There are two types of midwifery that are regulated in Minnesota. That is not to say there are only two types of midwives, however. The two types receiving regulation are Certified Nurse-Midwives who are regulated by the Minnesota Nursing Board and the Licensed Traditional Midwives who are regulated by the Board of Medical Practitioners.
To become a Licensed Traditional Midwife, one must first become a Certified Professional Midwife, a process taking some years and cumulating with both a written and a skills demonstration test. Then the midwife goes through the licensing process which asks a few additional requirements, such as informing parents of common pregnancy screening tests, etc.
In Minnesota, Traditional Midwifery licensing is voluntary. This means that a midwife can still be legal without licensing. Midwifery is not the practice of medicine.

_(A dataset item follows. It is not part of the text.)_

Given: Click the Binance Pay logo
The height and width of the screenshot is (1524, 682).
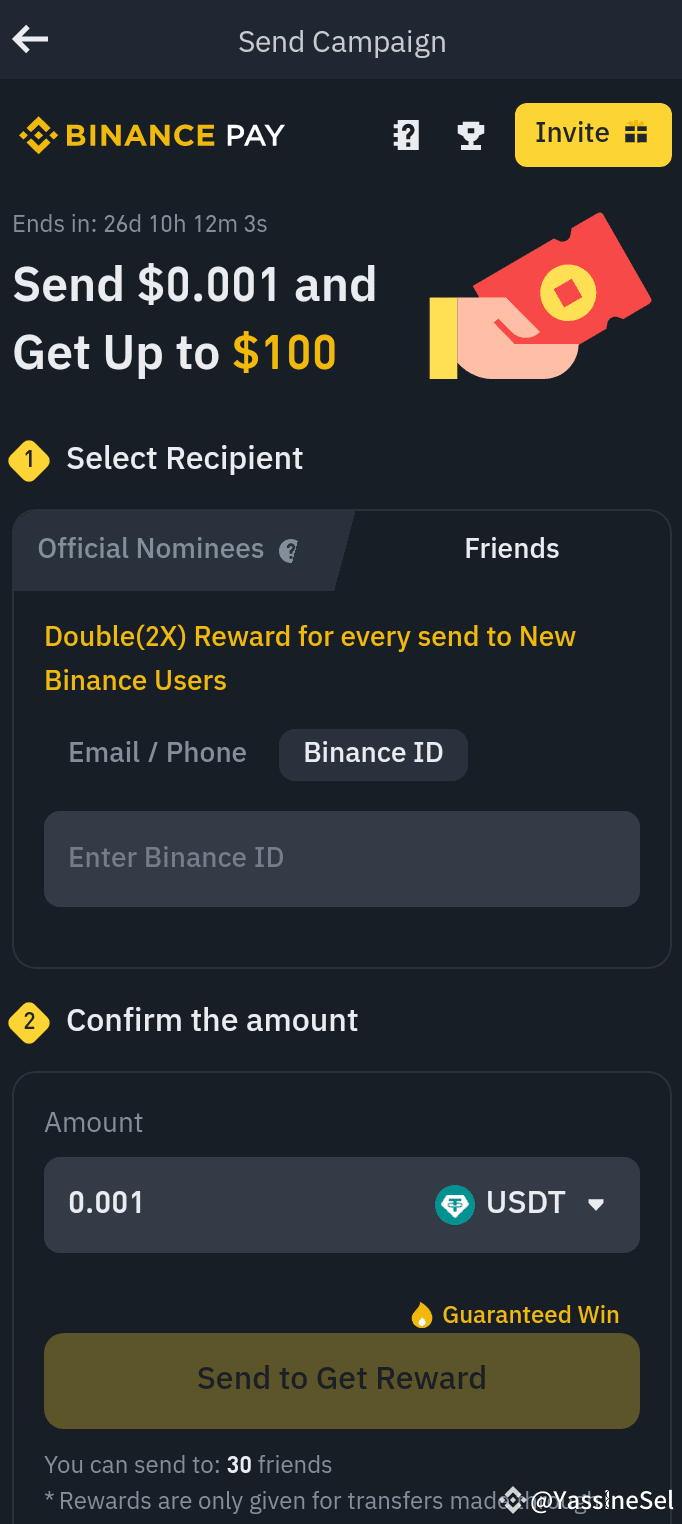Looking at the screenshot, I should coord(152,135).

However, the state law books have had a midwifery licensing statute since the early 1900s putting Midwifery under this Board. It was revised and became active again in 1999 after the last previous license was given in 1936.
You can read the Minnesota Law at https://www.revisor.mn.gov/statutes/?id=147D&view=chapter
The value of voluntary licensure is that Minnesota midwives have an option to practice without being "under" the Board of Medical Practitioners. This way there is a reduction in restrictions to midwifery placed by the medical or physician model of care. There is protection from restraint of trade by another profession. Unlicensed midwives may also be Certified Professional Midwives or not. With any traditional midwife, expect an informed consent, disclosure of training and background, initial and ongoing health assessment (check-ups, and possibly referrals, for mother and baby's well being, in pregnancy and for the first 6 weeks); and a contingency plan (medical consultation plan) in case hospital birth becomes necessary.

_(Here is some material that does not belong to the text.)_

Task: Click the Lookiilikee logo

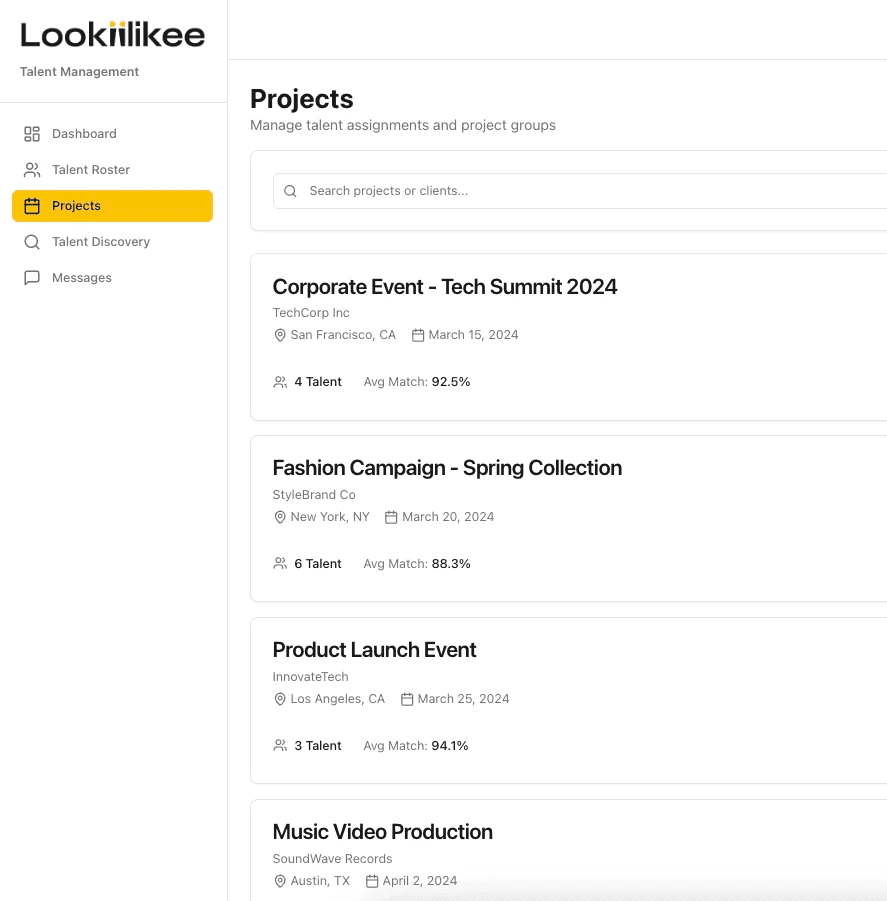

Every midwife, whether licensed or not has a responsibility to continue care with families that move on to medical care.
The value of licensure is an increase, but not universally, in third-party reimbursement for families with insurance. Some unlicensed midwives are able to bill. No type of midwife consistently gets full reimbursement. Another value is increased communication with physicians and medical personnel during combined care or transfer of care or during a home birth transport. With licensing the medical professionals have more sense of ease talking with all midwives.
Minnesota has a good law. What is listed is brief. What is not listed in the statute allows the midwife community to determine standards of care and change with evidence-based care and needs of the community. There are few restrictions in the statute, but many guidelines in the Standards. In this way, the traditions of midwifery are protected in the state of Minnesota.
The Standards are not the law, they are not policy or rules. The Standards are guidelines and midwives sometimes do have families in their care that choose to have a birth that is somewhat outside of the guidelines. Midwives will typically consult with one another and/or with physicians in such cases, when time allows (birth is not imminent). The breadth of the midwife's experience and the family's support is wisely considered.
Most of our state's midwives gather together regularly to discuss issues of practice. Coming together like this improves care for families and is an important, if not formalized, method of education and transfer of midwifery wisdom.